# Consignes
1 > Reproduisez dans l'extrait sur La Gacilly tout ce qui va de « À La Gacilly, l’entrée » jusqu'à « dès le début. ».
2 > Reprenez l'extrait sur La Gacilly sous la Révolution là où il s'arrête.

# Extrait
════════

Dès le début de 1793, La Gacilly est devenue un poste militaire. Elle a sa petite garnison de républicains que renforce une garde nationale plus dévouée que nombreuse. Cette première garnison de 45 hommes venue à La Gacilly appartient au 109ᵉ régiment d’infanterie de Rouen qui a laissé une triste réputation par ses déprédations, ses brigandages et ses crimes, faits rapportés par J. M. Seguin dans le compte rendu qu’il fait de l’attaque de La Gacilly par les Chouans. Les troupes républicaines, cantonnées passagèrement dans les localités menacées par les chouans, vivaient sur le pays et ne se faisaient aucun scrupule de piller, de voler, ni même de tuer ceux qui leur résistaient. Le représentant du peuple Brüe, ainsi que les généraux Hoche, Quantin et Krieg se plaignent amèrement dans leurs rapports de l’indiscipline, de l’immoralité et de la cruauté de ces troupes et prendront des mesures sévères pour les ramener à l’ordre

En plus des réquisitions générales, il faut citer les innombrables et dangereuses corvées auxquelles sont assujettis ceux qui ont des chevaux ou savent les conduire pour transporter les grains à Vannes, à Rennes, à Redon dans les magasins militaires, à Saint-Perreux, à Malestroit ou à Rochefort. Ils doivent aller chercher ces mêmes grains, le plus ordinairement de nuit, dans les communes du canton et des cantons voisins afin de les mettre en sûreté dans les halles de la ville. Tout cela ne va pas sans danger ni risque, car il faut le faire dans des chemins défoncés et presque impraticables, à travers des bois et des forêts où se cachent des bandes de malfaiteurs, de réfractaires et de déserteurs sans foi ni loi, ne vivant que de pillages et de vols. Les chouans se tiennent à l’affût, régulièrement encadrés par d’anciens officiers du roi. Ils cherchent l’occasion de se ravitailler en prenant les grains réquisitionnés, les considérant comme leurs puisque, en majeure partie, ces grains ont été enlevés de force aux fermiers des émigrés.

À La Gacilly, l’entrée de chaque rue est fermée par des portes, la halle est close, barricadée et crénelée pour se mettre à l’abri d’un coup de main des Chouans ou des bandes d’insurgés qui parcourent toujours le pays ; le temps n’est plus où elles se bornaient à rançonner leurs adversaires ou à raser par moitié la tête des fonctionnaires publics. Autour de La Gacilly, ces bandes d’insurgés prennent le nom de Ho Ho ou de Hou Hou ; elles dévastent la campagne gacilienne parce que les principes de réforme de 1789 y ont été bien accueillis dès le début.

════════

# Lignes de données
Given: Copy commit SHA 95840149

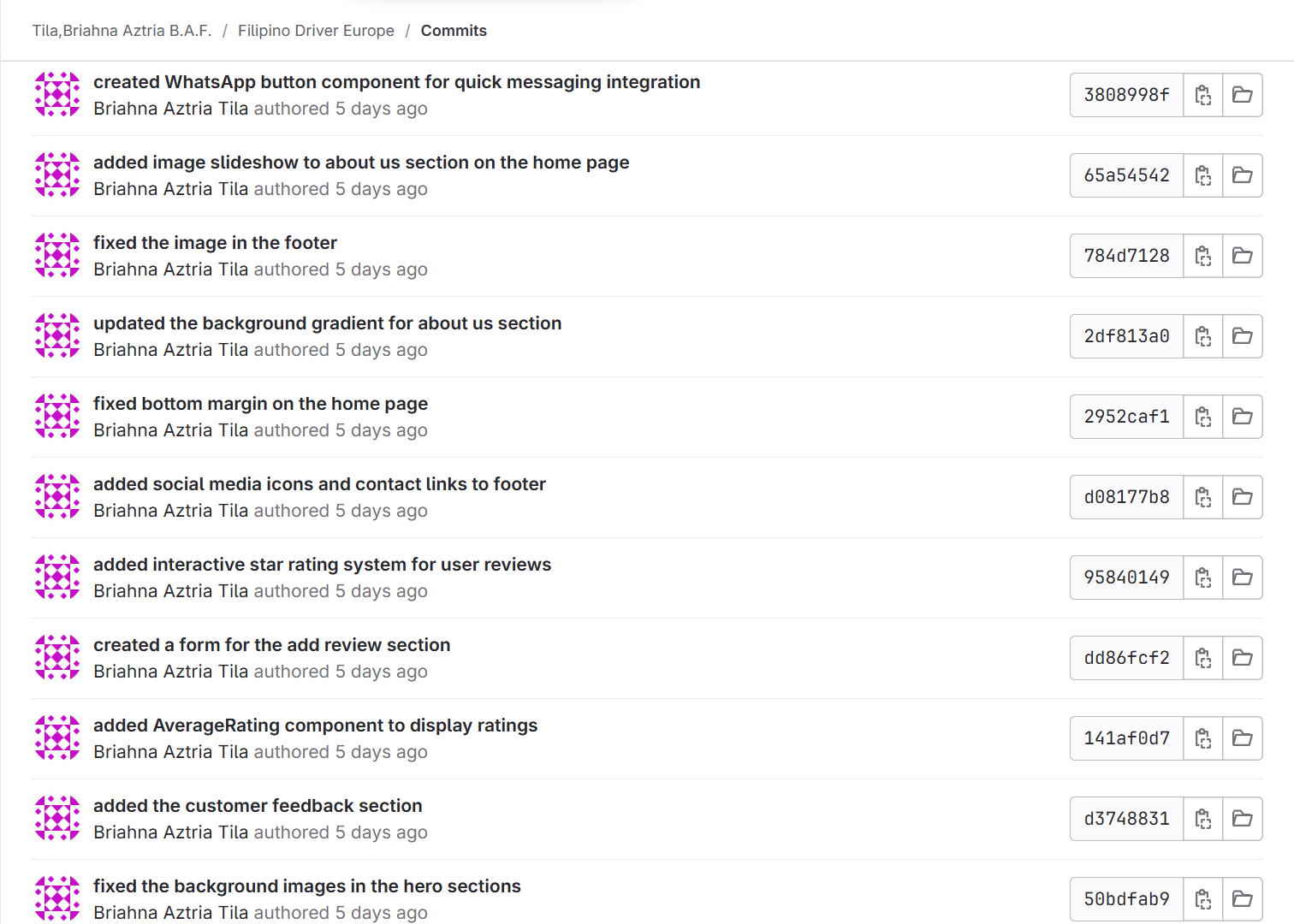Looking at the screenshot, I should click(x=1202, y=578).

════════

# Réponses aux consignes
1 >
À La Gacilly, l’entrée de chaque rue est fermée par des portes, la halle est close, barricadée et crénelée pour se mettre à l’abri d’un coup de main des Chouans ou des bandes d’insurgés qui parcourent toujours le pays ; le temps n’est plus où elles se bornaient à rançonner leurs adversaires ou à raser par moitié la tête des fonctionnaires publics. Autour de La Gacilly, ces bandes d’insurgés prennent le nom de Ho Ho ou de Hou Hou ; elles dévastent la campagne gacilienne parce que les principes de réforme de 1789 y ont été bien accueillis dès le début.

2 >
16 mars 1793.

Rochefort-en-Terre tombe aux mains des paysans exaspérés de la persécution religieuse. Les bandes de Hou-Hou aident grandement les chouans à réaliser le « sac » de cette ville ; 1500 assaillants armés d’objets hétéroclites s’emparent du chef-lieu du district sans grande difficulté, les hommes du 109ᵉ régiment d’infanterie de Rouen n’offrant qu’une piètre résistance et les républicains s’étant enfuis devant cette horde déchaînée ; parmi les bleus en déroute, il y a Geslin, Séguin, Le Blanc, Le Clainche, Le Gall, Hurel et Hoëo-Boisgestin. Trois personnalités, membres du comité révolutionnaire, surprises dans les caves du château où elles s’étaient cachées, sont massacrées : le chirurgien Duqueno, Denoual et l’avocat Lucas de Bourgerel.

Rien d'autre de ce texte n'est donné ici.